[Data extracts — start]

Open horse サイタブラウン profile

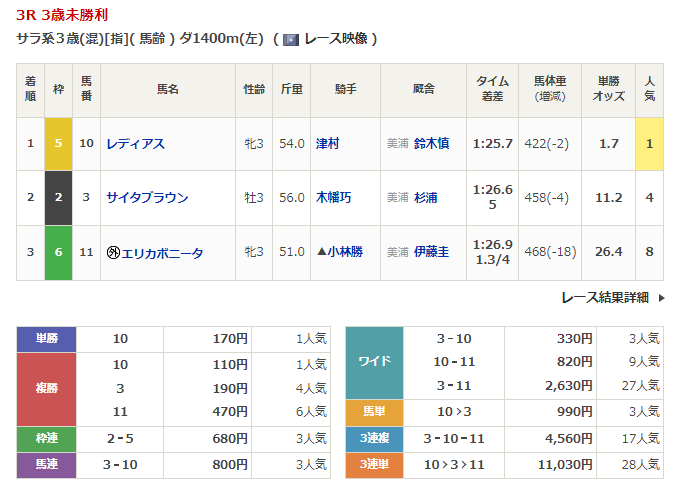[x=147, y=198]
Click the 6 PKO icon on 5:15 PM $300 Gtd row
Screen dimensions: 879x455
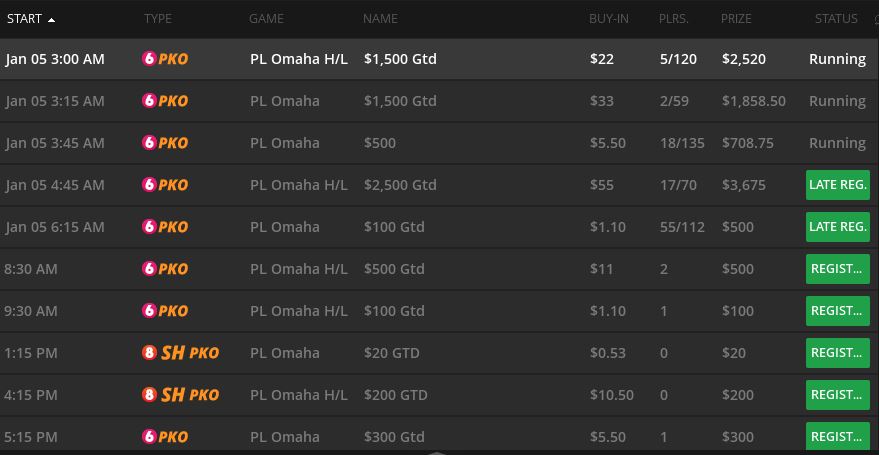tap(165, 437)
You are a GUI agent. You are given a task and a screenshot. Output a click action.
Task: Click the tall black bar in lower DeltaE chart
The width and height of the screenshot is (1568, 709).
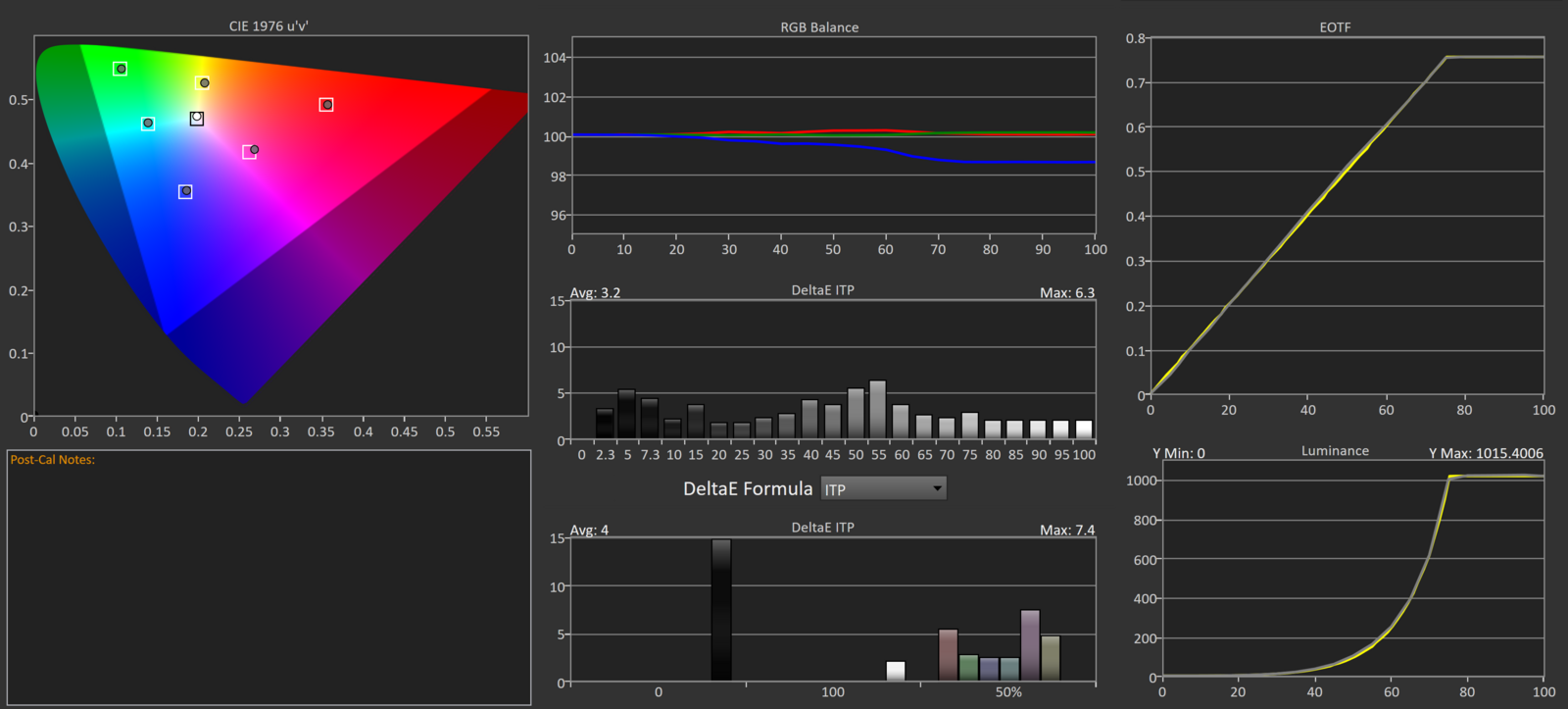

[Data extracts — finish]

* **Your goal**:
Please return all lines above in which the string "screenshot" is found.

* **Answer to the exercise**:
You are a GUI agent. You are given a task and a screenshot. Output a click action.
The width and height of the screenshot is (1568, 709).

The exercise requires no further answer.